Milan Cathedral, Italy

"Milan's central appeal is its cathedral, an unusual Gothic edifice built over centuries - it was only finished in 1965. It occupies the heart of the city, facing a large piazza. I'd considered it a few times for my Wonder list, and likely it would have been included had not I already added so many cathedrals that I wanted to avoid overkill. Nonetheless, probably Milan Cathedral really should have been added, as it's a pretty distinct looking thing - although curiously more petite than I'd expected. Unlike most Gothic cathedrals, which have a large facade with a tower or two, Milan Cathedral's facade is more like an A-frame house, then absolutely covered with spires and points. It's the most hedgehog-like of any cathedral I've seen. I like it. Inside is cavernous with vast supporting columns, and a dim atmospheric light. Outside is ornate Gothic hyperactivity."

The Pantheon, Italy

"One of Roman architecture's greatest achievements is the Pantheon. It's a true masterpiece of architecture, and should really have had a place on my list somewhere. The most distinct feature is the giant dome, which was unprecedented for its era, and was massively influential for Western architecture. The height and diameter of the dome are the same, at 43.3 metres, and it remained the largest dome in the world for around 1200 years. The version we see now is a 2nd Century rebuilding of a roughly 0 BC/AD original. It's in great condition because it's been in continuous use, as a Roman temple and then a Christian church. It's still a church today, although it's mostly just a tourist site."
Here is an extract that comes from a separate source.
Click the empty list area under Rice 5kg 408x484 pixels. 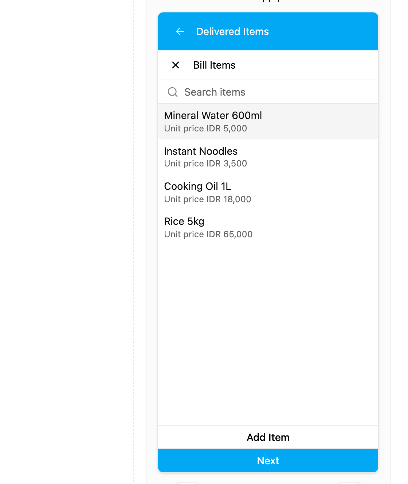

Altare della Patria, Italy

"It was built from 1885 to 1925 in honour of Victor Emmanuel, the first king of the unified Kindgom of Italy. It's huge - 70 metres high and 135 metres wide - and utterly over-the-top, with statues and fountains and rows of columns. It's 19th Century nonsense, but it's great fun, and kind of pompously impressive. Nothing subtle whatsoever is contained in the building. Additionally, it's right in the middle of Rome, not far from the Colosseum and walking distance from most of the city's highlights.

Somehow, I'd never heard of it before. In any other city, despite veering into the territory of tasteless, this would be regarded as one of the main monuments. In Rome, it's just one of many, and a lesser in a city of many superiors."